Because in lung COVID, honestly, we're gonna need to try a lot of things to figure out what works for whom. And Akiko is doing a lot of deep phenotyping in this study, because on average, there may not be a benefit, but there may be responders. And we need to then understand, okay, who responded in this study? And can we then do another study where we really pick out those responders and demonstrate it. So it's not only about average effects. And I think that's going to be true throughout long covid , which is why we keep re-iterate, iterate, iterate, to generate the evidence that people need.

Jackie Baxter  
Yeah, man, this is so exciting. Are you able to talk a little bit about what Paxlovid actually is? I feel like this is something that we keep hearing about. But I'd love to know just a little bit more about what is it? And what does it do? Or what are you hoping that it might do?

Harlan Krumholz  
So the idea - people may wonder, you know, why did we go to Paxlovid? You know, because there are lots of people who are interested in, you know, a lot of different therapies. And to be honest, you know, one thing is these trials have to be funded. And there was a company that had a product that was somewhat interested in this, you know, and Paxlovid many people have heard about it, because it's the pill that , you know, people use to treat acute COVID, you know, and it was recently in the US granted full approval by the Food and Drug Administration. For a long time it was under an emergency use authorization. 
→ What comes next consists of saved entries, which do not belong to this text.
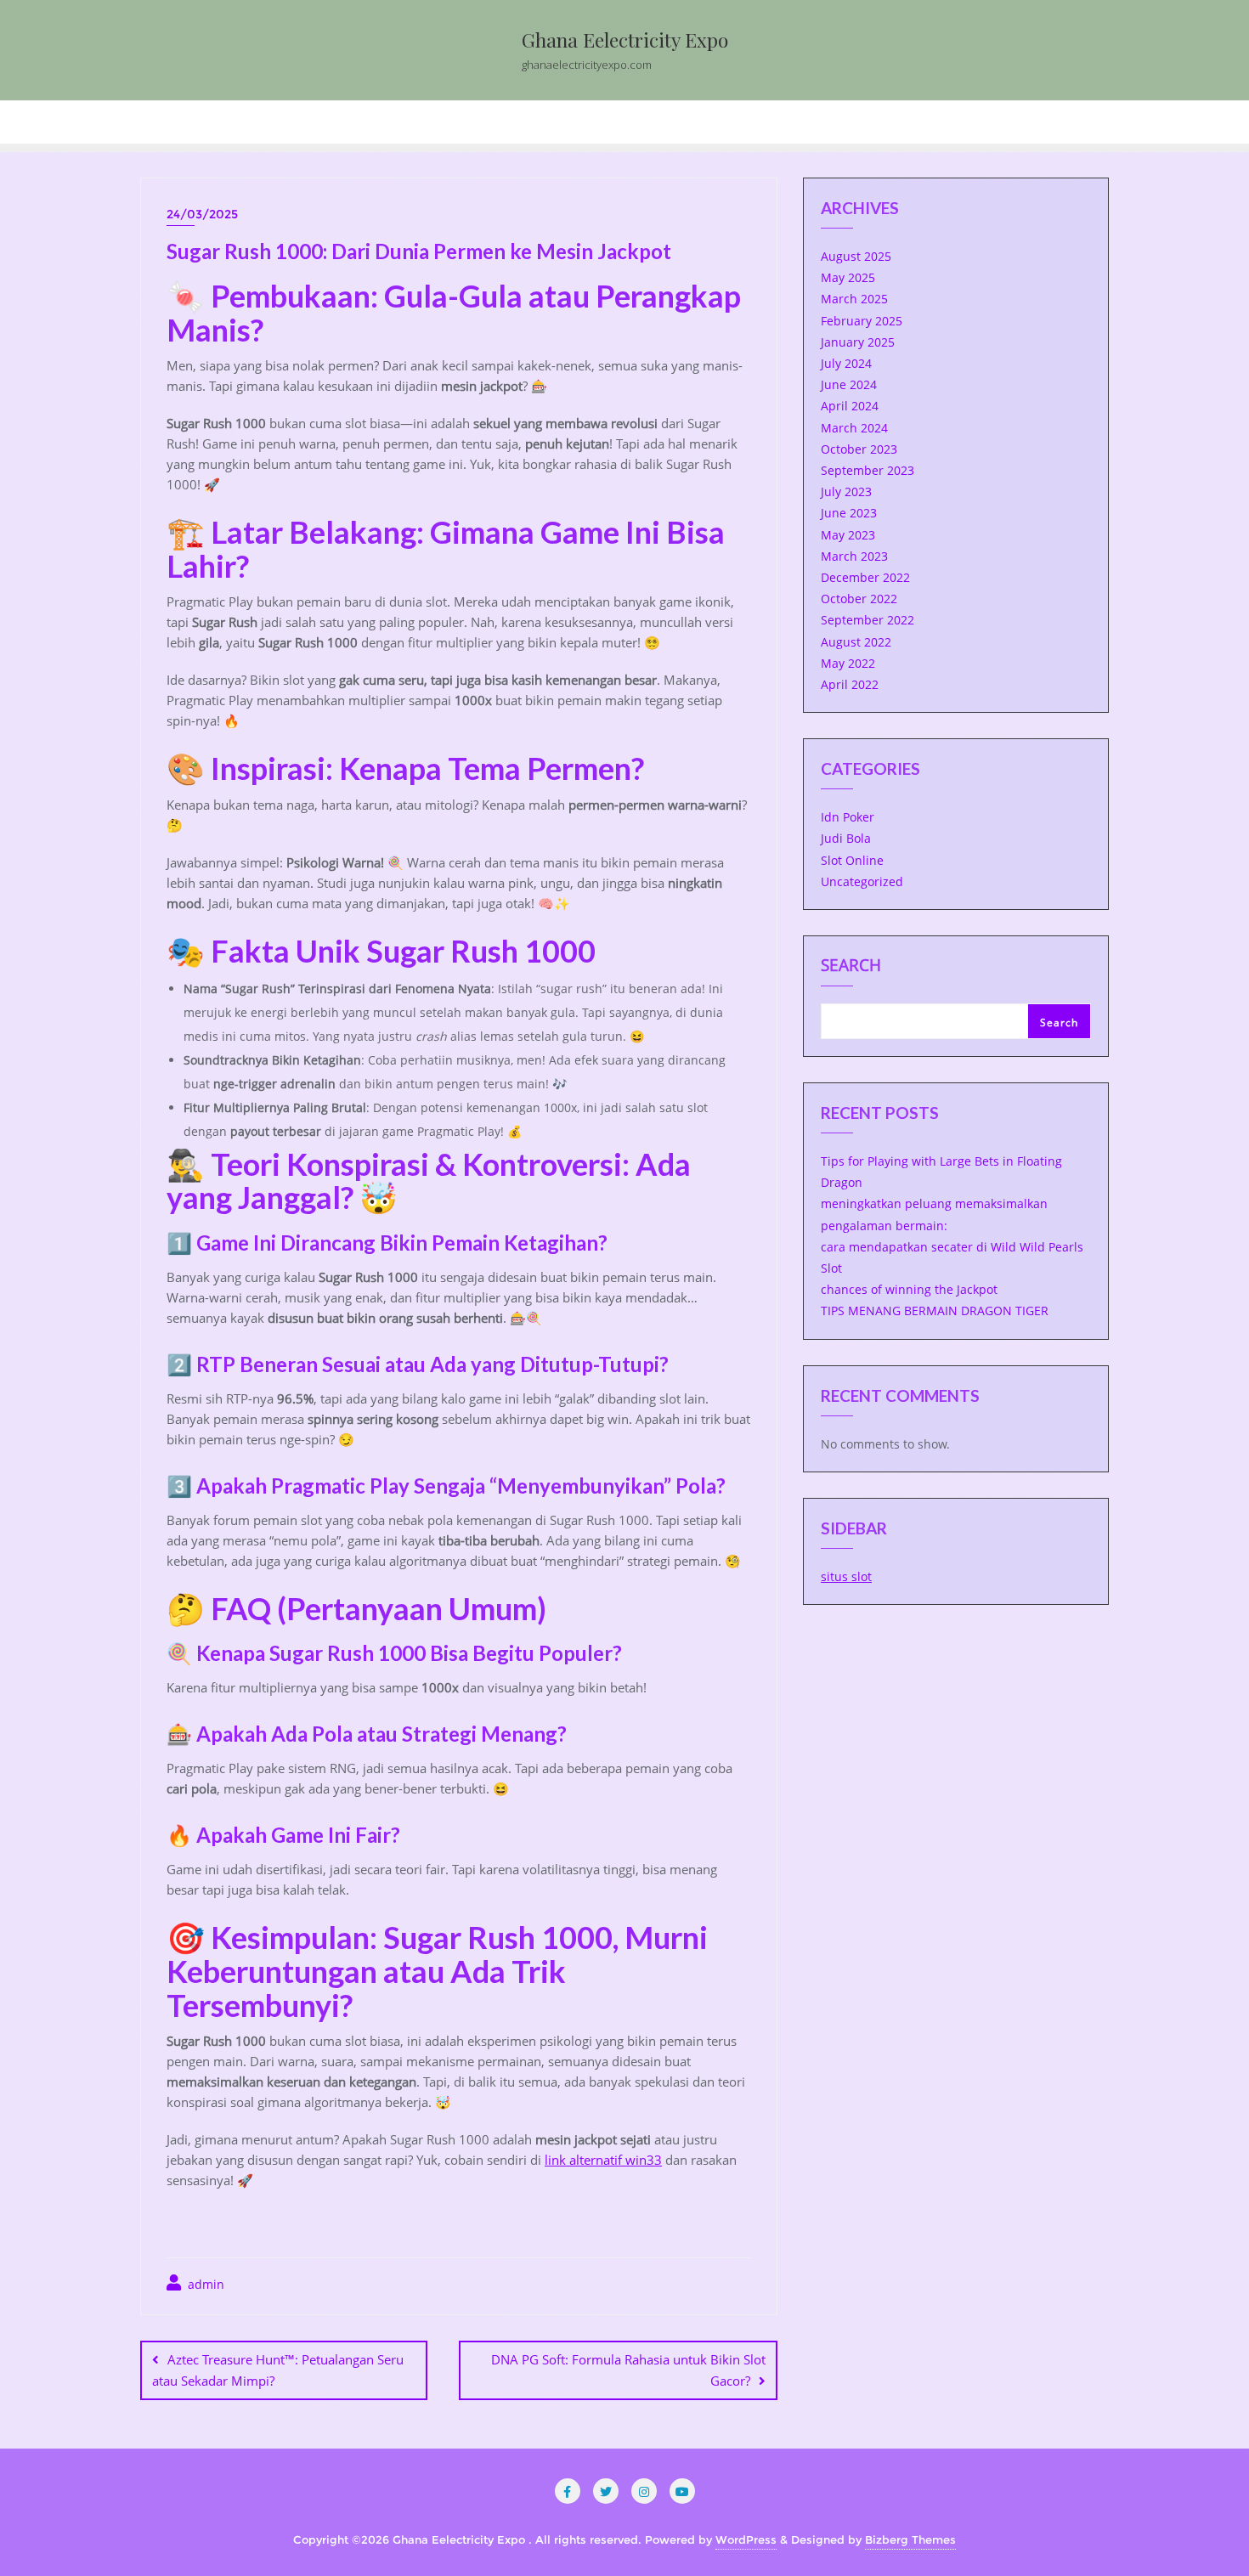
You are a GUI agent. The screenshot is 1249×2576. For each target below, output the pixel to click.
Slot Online (852, 860)
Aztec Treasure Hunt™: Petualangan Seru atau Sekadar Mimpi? (278, 2370)
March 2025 (854, 299)
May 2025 (848, 277)
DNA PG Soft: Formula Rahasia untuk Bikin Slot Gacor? (628, 2370)
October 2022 (859, 598)
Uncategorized (862, 881)
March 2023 (854, 556)
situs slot (846, 1576)
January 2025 (858, 342)
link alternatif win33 (603, 2159)
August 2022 (856, 642)
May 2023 (848, 535)
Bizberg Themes (910, 2539)
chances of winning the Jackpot (909, 1289)
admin (204, 2284)
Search (851, 967)
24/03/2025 (202, 214)
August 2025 (856, 256)
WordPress (746, 2539)
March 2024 (854, 428)
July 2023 (846, 491)
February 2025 (861, 321)
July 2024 (846, 363)
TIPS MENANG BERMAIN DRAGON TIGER (934, 1310)
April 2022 (850, 684)
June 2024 (849, 384)
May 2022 (848, 663)
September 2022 (867, 620)
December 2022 (865, 577)
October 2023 (859, 449)
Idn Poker (847, 817)
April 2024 (850, 406)
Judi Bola (846, 838)
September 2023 (867, 470)
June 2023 (849, 513)
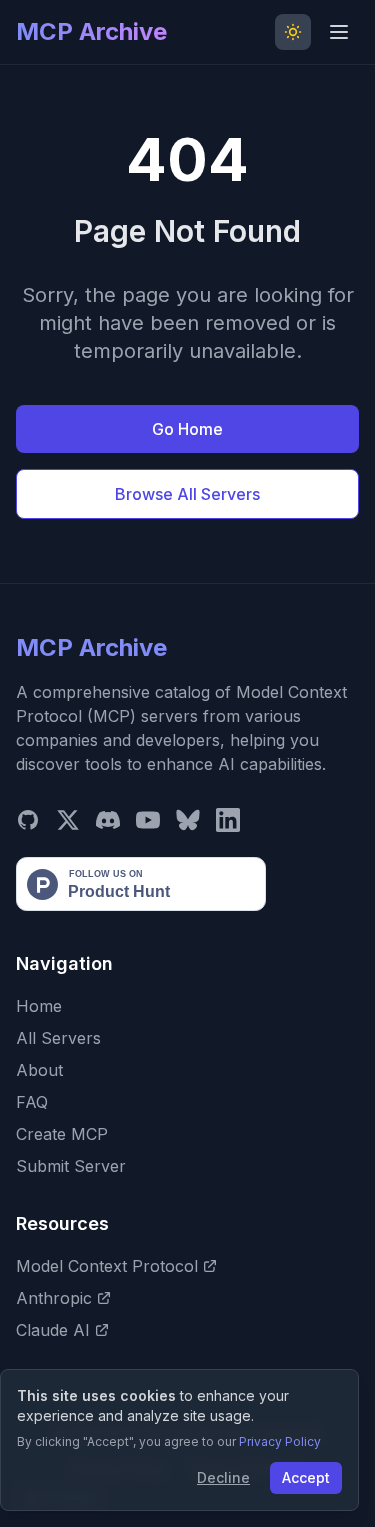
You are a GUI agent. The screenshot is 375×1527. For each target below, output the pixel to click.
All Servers (58, 1038)
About (39, 1070)
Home (39, 1006)
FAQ (32, 1102)
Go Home (187, 429)
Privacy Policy (280, 1441)
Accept (306, 1477)
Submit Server (71, 1166)
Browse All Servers (187, 494)
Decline (223, 1477)
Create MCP (62, 1134)
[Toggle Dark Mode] (293, 32)
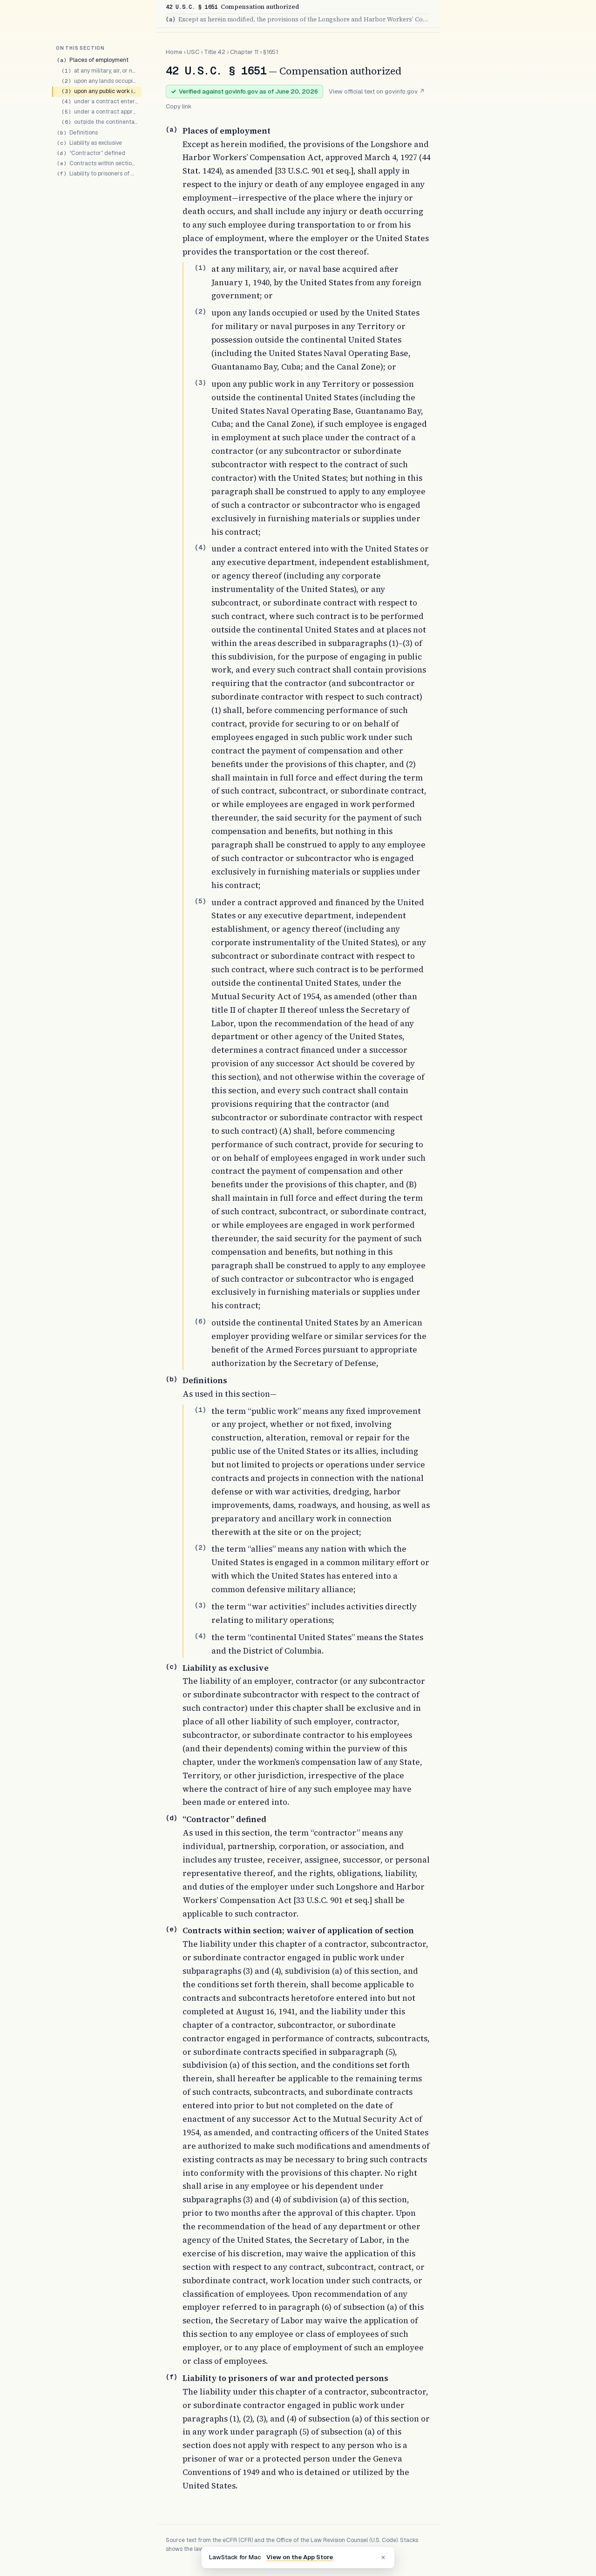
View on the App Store (299, 2557)
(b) (171, 1379)
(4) (200, 547)
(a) (171, 129)
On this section (80, 48)
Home (174, 52)
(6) (200, 1321)
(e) (171, 1929)
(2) (200, 311)
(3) (200, 382)
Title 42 (214, 52)
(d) (171, 1818)
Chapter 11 (244, 52)
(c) (171, 1666)
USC (193, 52)
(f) (171, 2377)
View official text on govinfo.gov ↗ (377, 91)
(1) (200, 267)
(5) (200, 901)
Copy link (179, 106)
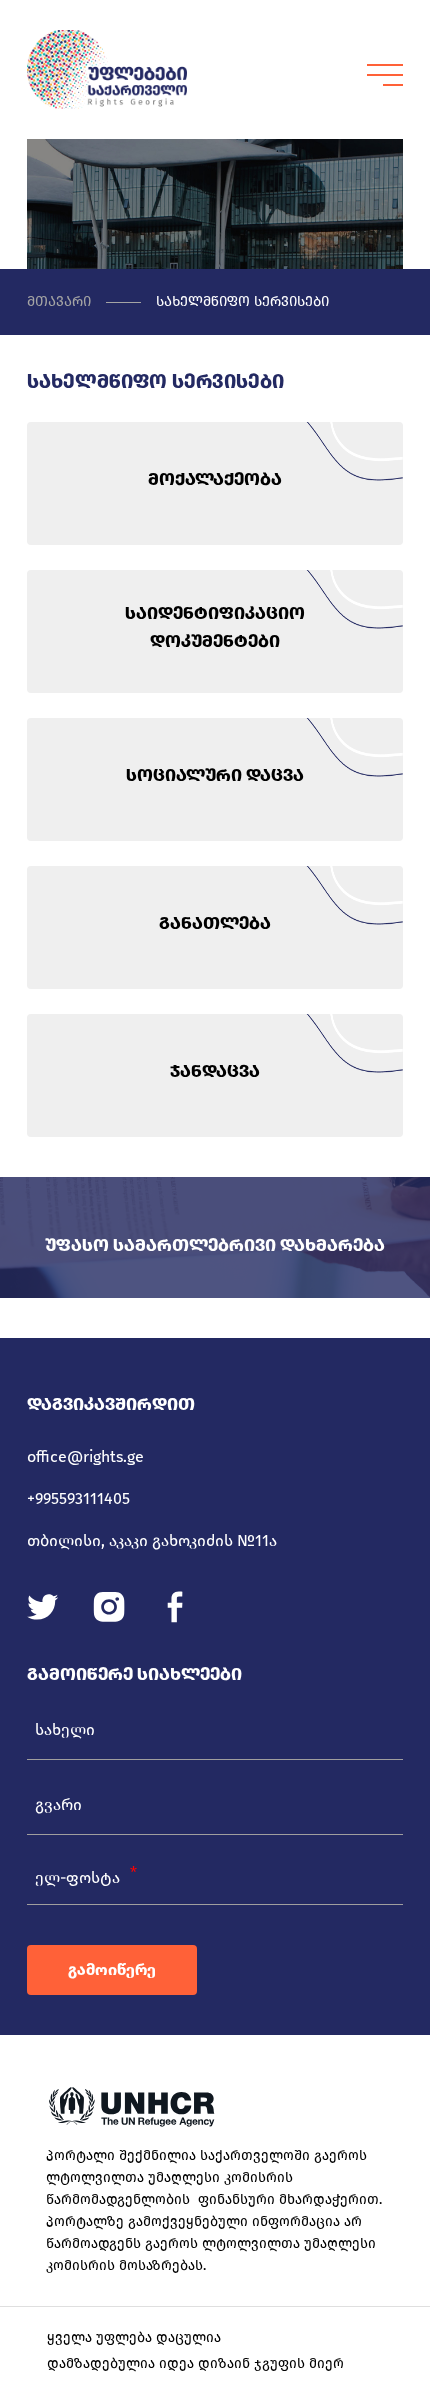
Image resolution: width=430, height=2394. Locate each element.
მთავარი (59, 301)
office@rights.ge (85, 1456)
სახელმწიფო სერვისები (242, 301)
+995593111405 (78, 1498)
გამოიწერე (112, 1969)
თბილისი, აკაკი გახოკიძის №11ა (152, 1540)
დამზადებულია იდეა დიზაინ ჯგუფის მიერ (195, 2363)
And, you know, it's an oral antiviral pill, that, you know, people can take it in their home, and it was shown in lots of studies that it was associated with a pretty dramatic reduction in the risk of hospitalization and death in unvaccinated people. And that was the clinical trial that supported the EUA. And, you know, subsequently, lots of people still think even if you've been vaccinated, this is the thing to do, you know, to try to treat and both more quickly reduce symptoms, but even more importantly, that it can reduce this risk of hospitalization and death, you know. 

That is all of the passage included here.